An Affinity for Authority – Power Structures within the Prison

Good day, dearest reader!
Today we take a peek at the power structures of Millbank prison alongside Lady Visitor Miss Margaret Prior, as we dive into Sarah Waters novel ‘Affinity’.

When Miss Prior is first escorted through the gates of Millbank she is introduced to Millbank’s matrons, Miss Ridley a ‘youngish, pale and quite unsmiling’ (10) woman, Miss Pretty a ‘stout, heavy-browed woman’ (22) and Miss Jelf a ‘dark-eyed, kind-faced, earnest woman’ (24). These women are always addressed using their surname, alongside the polite title form ‘miss’ – a sign of both power and respect¹. Furthermore, the short description offered by Miss Prior, our protagonist, works to humanise the matrons and implies authority through Margaret’s noting of their person.

However, this is not a luxury the inmates are afforded. Each inmate is introduced with their full name and crime: Susan Pilling ‘thievery’ (21), Jan Hoy ‘child-murdering’,’ Phoebe Jacobs ‘thief’, Deborah Griffiths ‘pick-pocket’ and Jane Samson ‘suicide’ (23). The lack of polite address informs the reader of their lacking power but, they’re convicts after all, what do we expect?

Still, it could be argued that upon divulging the information pertaining to the inmates crimes, the matron’s have levied an unjust sense of personal power within the prison²; this is done by the removal of the inmates ability to chose if Miss Prior should know the reason for their imprisonment.

In an interesting turn of events, we actually see the polite form of address applied to the real-life inmate Mrs Maybrick, who we looked at last week. While, her counter part – a prison matron – has since faded into anonymity.

Further to the dehumanisation of the Millbank inmates, each prisoner is provided with a categorisation of ‘third class’, ‘second class’ or ‘first class’. Those in the lower classes are considered ‘incorrigible’ (22) and ‘trash’ (24), while those attributed to the rank of first class are considered mere ‘lambs’ (24). This suggests a form of synthetic personalisation³, as it is implied that each inmate may be understood solely as a reflection of their rank rather than as the individual they may have been while free.

Selina Dawes sitting in her cell in ‘Affinity’ (2008). Box TV.

When questioned on this dehumanisation by Miss Prior, a woman unknown to the prison system, she is met with a sardonic interrogative: ‘Do you think us harsh?’ (16). Such an exchange with a Lady Visitor works to indicate a power dynamic that places even those visiting the prison, regardless of their societal station, below that of the matrons. A fact that could indicate an unhealthy power dynamic within the prison.
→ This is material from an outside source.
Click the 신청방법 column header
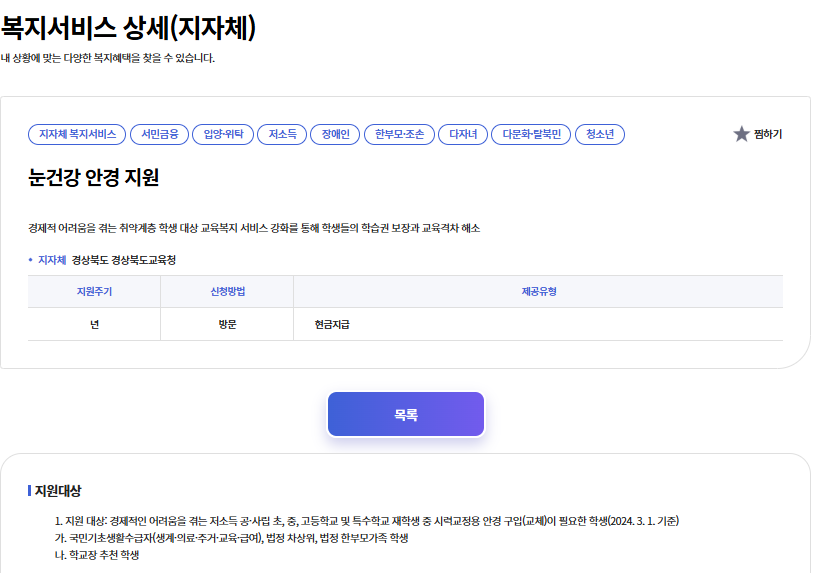 pos(227,292)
These complex authoritative power structures exhibited by the matrons and witnessed by Miss Prior, aren’t a thing of the past. Examples of such power structures can still be seen in our prisons, schools and factories – it’s almost as if Foucault was right⁴.


What do you think?
Is the power system within Affinity reflective of the real-life nineteenth-century prison system?


Warters, S. (1999). ‘Affinity’. London: Virago.
1. Brown, P. Levinson, S. (1987). ‘Politeness’. Cambridge: Cambridge University Press.
2. Wooldredge, J. Steiner, B. (2016). ‘The Exercise of Power in Prison Organisations and Implications for Legitimacy’. US: Journal of Criminal Law and Criminology.
3. Fairclough, N. (2001) ‘Language and Power’. 2nd ed. Essex: Longman.
4. Foucault, M. (1977). ‘Discipline and Punish: The Birth of the Prison’. Trans Alan Sheridan. New York: Vintage.